Jennifer has recently lost Danny, the love of her life, and she’s trying to put the pieces back together, without much success. When news reaches her that her grandmother has had a fall and is in the hospital, she leaves right away, heading out to Lake Geneva, Wisconsin, to be by her grandmother’s side. Sam, short for Samantha, is the only person in the world Jennifer has left, and if anything were to happen to her, Jennifer’s not sure she could make it.
She returns to the house on the lake she knows so well, surprised and yet not surprised how much is the same. Sam looks white and pale when Jennifer reaches the hospital, and she hasn’t yet awoken from the coma she slipped into shortly after her accident. Jennifer decides to stay in town until Sam wakes up, no matter how long that will be, and sets up housekeeping for herself at Sam’s, putting in for a leave of absence at work.
When Jennifer goes to the room she always stays in, she finds several envelopes with her name on them, waiting on the vanity table. She opens the first to find that they are from Sam, and that she wants Jennifer to read them all through, one at a time and not rushing through the whole stack. There are things she wants Jennifer to know, the most surprising one being that she never truly loved her husband.

········

* [What you need to do]:
a) List every person the book summary about Jennifer and her grandmother refers to by name.
b) Resume the summary about Jennifer and her grandmother's letters, picking up after its final sentence.

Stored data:
········

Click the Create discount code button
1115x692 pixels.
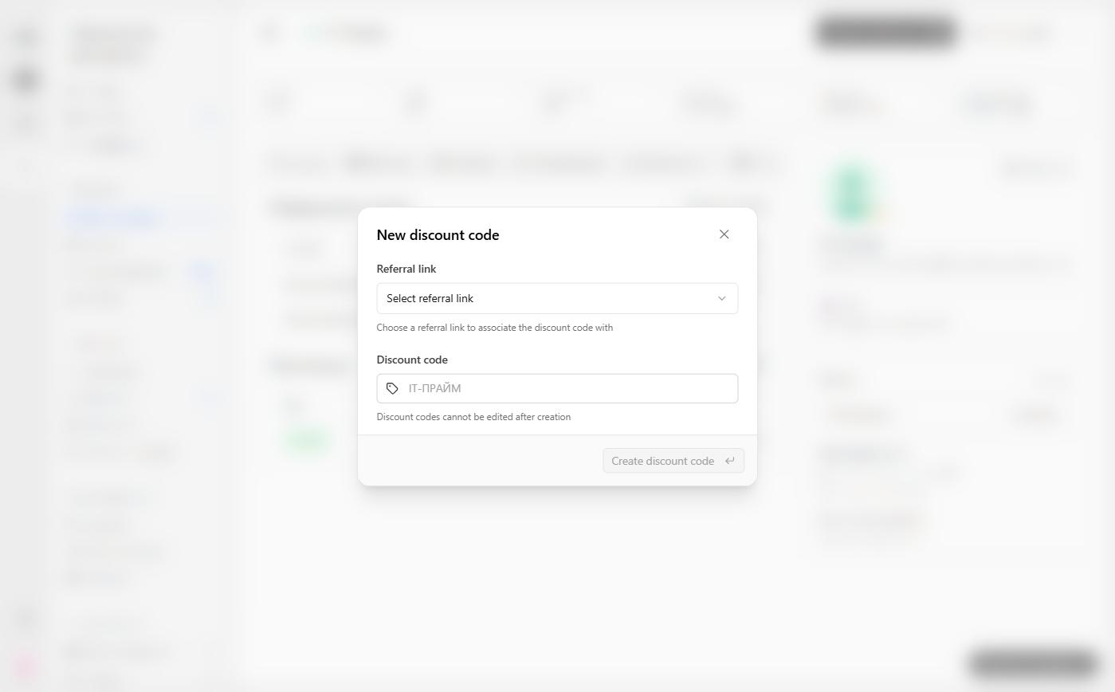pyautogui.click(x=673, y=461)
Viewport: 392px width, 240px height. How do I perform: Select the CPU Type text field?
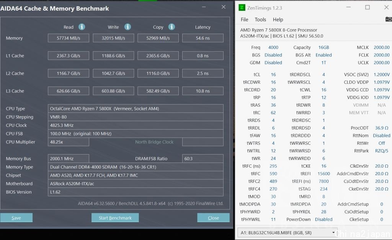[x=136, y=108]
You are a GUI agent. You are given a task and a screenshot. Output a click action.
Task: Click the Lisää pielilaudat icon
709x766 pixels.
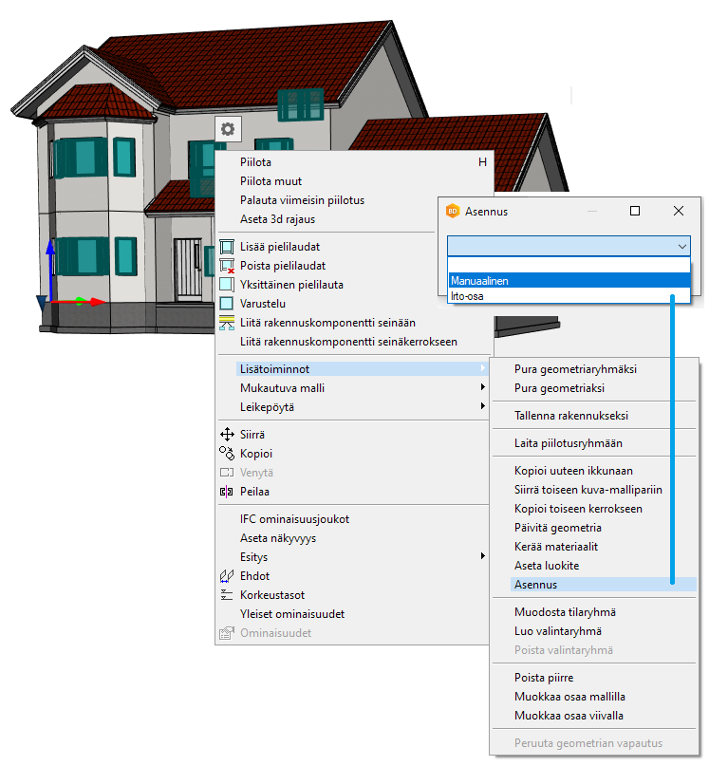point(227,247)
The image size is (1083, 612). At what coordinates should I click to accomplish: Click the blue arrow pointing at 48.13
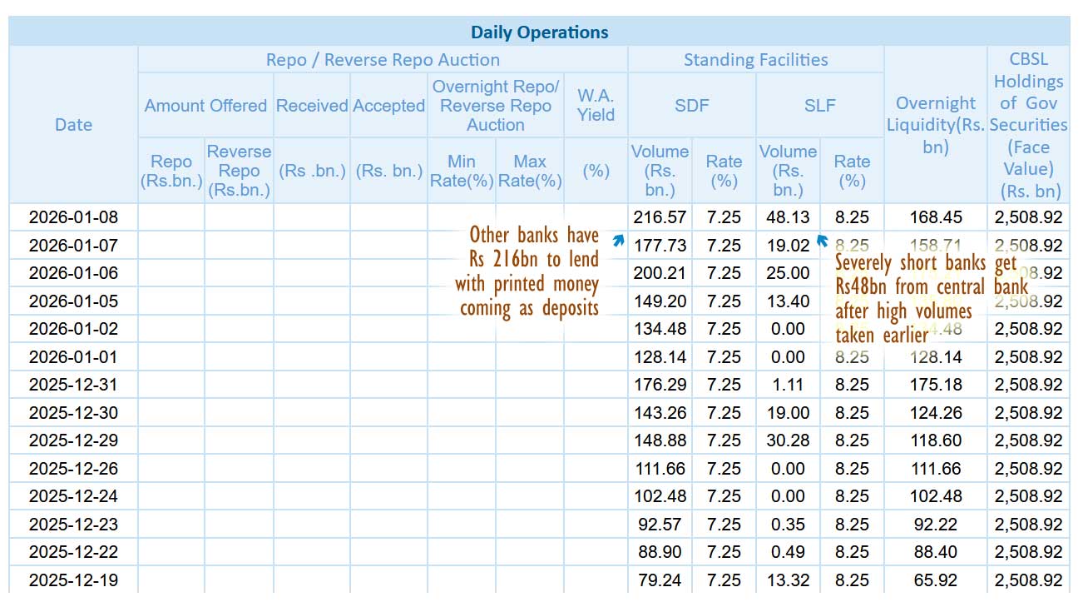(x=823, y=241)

········

* [Your written answers]:
a) Jennifer, Danny, Sam (Samantha)

b)
As Jennifer goes back and forth between the hospital and the house, she comes to know her grandmother in a new way, seeing for the first time the insecurity Sam felt as a young wife and mother, and how she was finally able to find true love in a most unconventional way. Meanwhile, Jennifer enters an unconventional relationship of her own with Brendan, a boy (now a man) she knew from visiting Sam here as a child.
This book shows that we don’t always know our loved ones as well as we thought we did, but being willing to listen to their stories can make us love them all the more.
If you’re concerned about content, I would suggest that you skip chapter forty-two. Overall, I found the book enjoyable and recommend it.